Directions for this task.
Among the lines below, copy exactly those from the one with "1920x1080 pixels." through the one with "Task: Click the dollar", counting both ends.

━━━━━━

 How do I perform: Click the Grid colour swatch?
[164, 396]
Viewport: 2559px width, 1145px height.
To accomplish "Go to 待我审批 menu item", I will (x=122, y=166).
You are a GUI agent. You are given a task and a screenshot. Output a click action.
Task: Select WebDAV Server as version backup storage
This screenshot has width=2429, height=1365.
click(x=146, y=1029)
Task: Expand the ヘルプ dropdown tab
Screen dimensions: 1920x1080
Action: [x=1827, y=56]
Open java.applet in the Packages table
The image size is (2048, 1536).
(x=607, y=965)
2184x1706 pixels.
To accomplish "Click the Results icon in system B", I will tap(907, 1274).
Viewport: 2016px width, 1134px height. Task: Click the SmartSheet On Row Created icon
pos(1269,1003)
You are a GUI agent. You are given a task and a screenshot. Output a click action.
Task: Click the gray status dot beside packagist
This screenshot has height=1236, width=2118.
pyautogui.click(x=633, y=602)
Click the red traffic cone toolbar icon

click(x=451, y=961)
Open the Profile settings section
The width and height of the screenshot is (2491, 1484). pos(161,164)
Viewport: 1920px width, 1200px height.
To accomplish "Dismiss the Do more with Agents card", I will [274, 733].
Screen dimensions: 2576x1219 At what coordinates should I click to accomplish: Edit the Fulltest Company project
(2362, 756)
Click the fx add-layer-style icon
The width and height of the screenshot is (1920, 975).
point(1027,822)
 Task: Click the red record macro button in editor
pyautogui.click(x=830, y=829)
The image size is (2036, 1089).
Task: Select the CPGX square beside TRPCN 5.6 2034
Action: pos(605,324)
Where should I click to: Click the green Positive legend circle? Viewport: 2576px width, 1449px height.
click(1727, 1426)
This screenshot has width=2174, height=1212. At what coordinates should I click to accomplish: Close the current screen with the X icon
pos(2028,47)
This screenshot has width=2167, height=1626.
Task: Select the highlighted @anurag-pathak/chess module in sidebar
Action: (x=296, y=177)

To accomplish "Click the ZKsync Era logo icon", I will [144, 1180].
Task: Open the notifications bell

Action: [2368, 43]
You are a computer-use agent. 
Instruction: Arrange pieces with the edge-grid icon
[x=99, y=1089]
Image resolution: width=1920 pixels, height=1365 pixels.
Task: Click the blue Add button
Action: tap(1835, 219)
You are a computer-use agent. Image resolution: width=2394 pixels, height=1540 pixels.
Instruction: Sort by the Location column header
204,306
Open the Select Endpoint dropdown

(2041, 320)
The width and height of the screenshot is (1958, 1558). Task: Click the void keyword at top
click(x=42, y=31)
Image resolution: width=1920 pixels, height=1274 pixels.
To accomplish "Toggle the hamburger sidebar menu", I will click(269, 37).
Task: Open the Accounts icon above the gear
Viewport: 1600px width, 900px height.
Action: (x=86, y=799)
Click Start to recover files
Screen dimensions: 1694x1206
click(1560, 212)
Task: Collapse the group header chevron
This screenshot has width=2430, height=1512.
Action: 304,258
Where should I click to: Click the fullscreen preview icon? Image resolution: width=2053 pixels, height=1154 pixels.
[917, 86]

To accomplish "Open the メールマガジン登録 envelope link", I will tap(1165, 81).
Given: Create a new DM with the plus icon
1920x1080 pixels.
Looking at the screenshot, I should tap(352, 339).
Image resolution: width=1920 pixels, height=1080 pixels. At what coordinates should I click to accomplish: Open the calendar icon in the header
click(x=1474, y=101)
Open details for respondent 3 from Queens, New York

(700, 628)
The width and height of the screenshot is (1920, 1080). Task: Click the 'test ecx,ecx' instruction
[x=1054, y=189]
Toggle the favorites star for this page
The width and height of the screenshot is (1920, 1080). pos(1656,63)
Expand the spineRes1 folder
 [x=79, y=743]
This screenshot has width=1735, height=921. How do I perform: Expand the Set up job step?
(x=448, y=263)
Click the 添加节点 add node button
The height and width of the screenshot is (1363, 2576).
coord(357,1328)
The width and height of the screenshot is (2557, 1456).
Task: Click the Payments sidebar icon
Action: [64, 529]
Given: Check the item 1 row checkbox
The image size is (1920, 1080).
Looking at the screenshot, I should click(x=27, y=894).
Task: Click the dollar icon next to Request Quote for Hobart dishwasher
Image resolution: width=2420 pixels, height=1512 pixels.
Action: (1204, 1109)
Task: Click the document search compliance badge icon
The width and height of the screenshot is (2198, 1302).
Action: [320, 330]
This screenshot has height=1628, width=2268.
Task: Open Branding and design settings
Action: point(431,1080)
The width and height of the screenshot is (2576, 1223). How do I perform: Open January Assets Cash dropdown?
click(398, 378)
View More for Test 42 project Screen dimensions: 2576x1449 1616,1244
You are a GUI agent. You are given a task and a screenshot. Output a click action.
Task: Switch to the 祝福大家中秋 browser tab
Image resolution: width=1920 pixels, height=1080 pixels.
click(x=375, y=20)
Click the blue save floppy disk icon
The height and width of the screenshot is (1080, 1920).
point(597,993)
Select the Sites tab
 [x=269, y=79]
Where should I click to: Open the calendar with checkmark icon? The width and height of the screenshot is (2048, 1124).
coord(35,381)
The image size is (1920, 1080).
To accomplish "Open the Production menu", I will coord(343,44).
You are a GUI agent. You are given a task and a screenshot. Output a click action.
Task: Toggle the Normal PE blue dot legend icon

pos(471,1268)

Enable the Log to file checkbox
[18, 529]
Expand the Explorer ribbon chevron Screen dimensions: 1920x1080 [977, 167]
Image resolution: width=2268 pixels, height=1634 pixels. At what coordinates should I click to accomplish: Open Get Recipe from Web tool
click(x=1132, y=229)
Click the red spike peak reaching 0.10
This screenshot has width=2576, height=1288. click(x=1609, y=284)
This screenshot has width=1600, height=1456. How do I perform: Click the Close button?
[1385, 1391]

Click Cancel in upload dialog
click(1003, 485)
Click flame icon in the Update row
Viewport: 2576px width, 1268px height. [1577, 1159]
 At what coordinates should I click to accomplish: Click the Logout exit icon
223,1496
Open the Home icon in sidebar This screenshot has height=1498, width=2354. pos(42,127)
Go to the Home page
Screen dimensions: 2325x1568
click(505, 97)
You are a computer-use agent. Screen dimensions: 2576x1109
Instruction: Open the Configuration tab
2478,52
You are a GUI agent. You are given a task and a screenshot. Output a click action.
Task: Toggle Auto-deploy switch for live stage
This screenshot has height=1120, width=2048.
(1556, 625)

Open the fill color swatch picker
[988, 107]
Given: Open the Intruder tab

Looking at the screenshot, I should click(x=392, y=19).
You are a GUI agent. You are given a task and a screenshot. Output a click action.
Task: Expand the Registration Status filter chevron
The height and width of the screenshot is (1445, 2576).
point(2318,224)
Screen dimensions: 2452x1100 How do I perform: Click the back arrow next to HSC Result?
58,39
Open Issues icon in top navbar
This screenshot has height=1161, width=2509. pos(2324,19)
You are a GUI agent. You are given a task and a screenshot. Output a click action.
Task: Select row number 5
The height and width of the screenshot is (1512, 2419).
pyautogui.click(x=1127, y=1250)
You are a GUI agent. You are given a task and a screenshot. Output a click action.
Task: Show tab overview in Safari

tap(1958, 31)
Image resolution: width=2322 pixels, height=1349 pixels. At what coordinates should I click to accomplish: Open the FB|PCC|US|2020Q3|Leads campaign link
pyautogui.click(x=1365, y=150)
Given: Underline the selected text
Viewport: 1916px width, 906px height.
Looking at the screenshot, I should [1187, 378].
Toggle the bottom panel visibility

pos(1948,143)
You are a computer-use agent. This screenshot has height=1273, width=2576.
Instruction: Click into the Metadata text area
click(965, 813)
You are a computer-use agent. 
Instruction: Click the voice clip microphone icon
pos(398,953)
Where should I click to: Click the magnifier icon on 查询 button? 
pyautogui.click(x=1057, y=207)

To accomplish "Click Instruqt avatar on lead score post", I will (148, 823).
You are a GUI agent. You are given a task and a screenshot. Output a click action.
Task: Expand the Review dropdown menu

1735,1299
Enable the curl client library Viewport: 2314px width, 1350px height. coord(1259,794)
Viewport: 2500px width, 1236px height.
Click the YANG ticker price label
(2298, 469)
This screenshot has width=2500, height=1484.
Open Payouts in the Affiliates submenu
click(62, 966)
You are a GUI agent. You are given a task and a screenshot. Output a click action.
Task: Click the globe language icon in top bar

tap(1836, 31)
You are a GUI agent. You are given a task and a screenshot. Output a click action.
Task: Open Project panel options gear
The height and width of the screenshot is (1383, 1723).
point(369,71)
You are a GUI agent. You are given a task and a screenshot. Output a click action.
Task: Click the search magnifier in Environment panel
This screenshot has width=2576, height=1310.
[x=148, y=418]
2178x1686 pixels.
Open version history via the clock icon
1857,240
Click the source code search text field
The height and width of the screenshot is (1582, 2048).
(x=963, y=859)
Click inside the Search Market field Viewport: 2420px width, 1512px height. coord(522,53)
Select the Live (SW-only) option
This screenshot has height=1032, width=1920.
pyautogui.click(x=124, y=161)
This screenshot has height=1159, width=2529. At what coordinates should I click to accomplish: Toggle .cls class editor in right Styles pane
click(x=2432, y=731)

━━━━━━

Answer space.
1920x1080 pixels.
Looking at the screenshot, I should tap(352, 339).
Image resolution: width=1920 pixels, height=1080 pixels. At what coordinates should I click to accomplish: Open the calendar icon in the header
click(x=1474, y=101)
Open details for respondent 3 from Queens, New York

(700, 628)
The width and height of the screenshot is (1920, 1080). Task: Click the 'test ecx,ecx' instruction
[x=1054, y=189]
Toggle the favorites star for this page
The width and height of the screenshot is (1920, 1080). pos(1656,63)
Expand the spineRes1 folder
 [x=79, y=743]
This screenshot has width=1735, height=921. How do I perform: Expand the Set up job step?
(x=448, y=263)
Click the 添加节点 add node button
The height and width of the screenshot is (1363, 2576).
coord(357,1328)
The width and height of the screenshot is (2557, 1456).
Task: Click the Payments sidebar icon
Action: [64, 529]
Given: Check the item 1 row checkbox
The image size is (1920, 1080).
Looking at the screenshot, I should click(x=27, y=894).
Task: Click the dollar icon next to Request Quote for Hobart dishwasher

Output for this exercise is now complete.